Rows:
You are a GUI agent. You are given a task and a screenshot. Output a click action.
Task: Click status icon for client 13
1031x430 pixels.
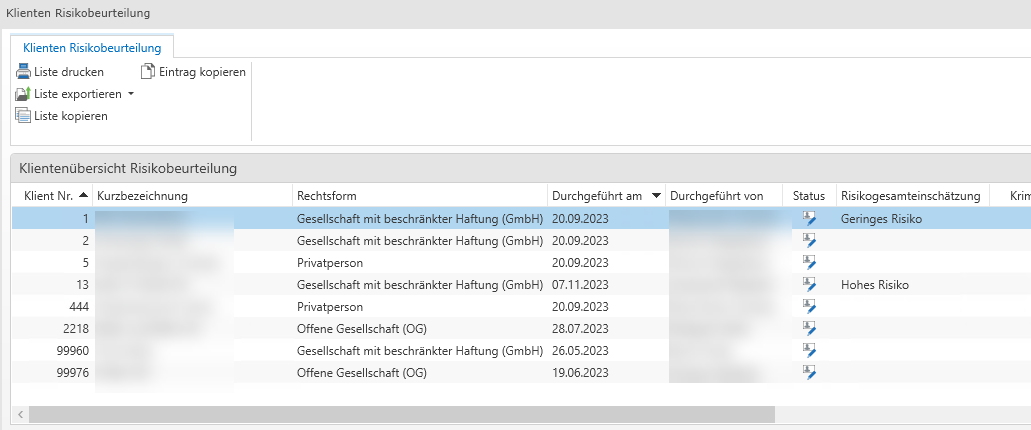(809, 285)
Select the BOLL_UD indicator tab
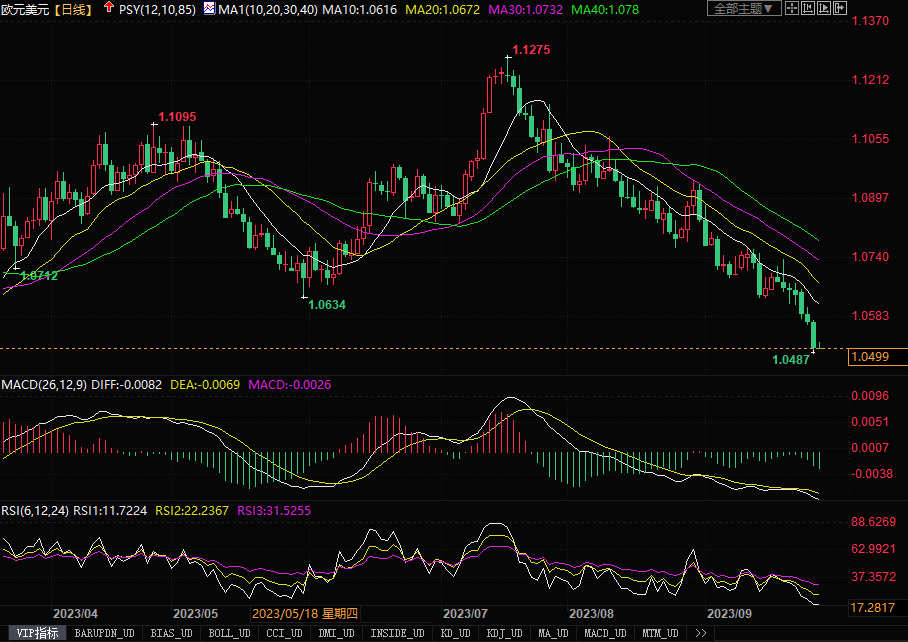The image size is (908, 642). (x=229, y=633)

Task prompt: Copy every line of text from the items above word for word, leaving out the pictures.

The output:
You are a GUI agent. You are given a task and a screenshot. Output a click action.
Task: Click status icon for client 13
1031x430 pixels.
(809, 285)
Select the BOLL_UD indicator tab
The image size is (908, 642). (x=229, y=633)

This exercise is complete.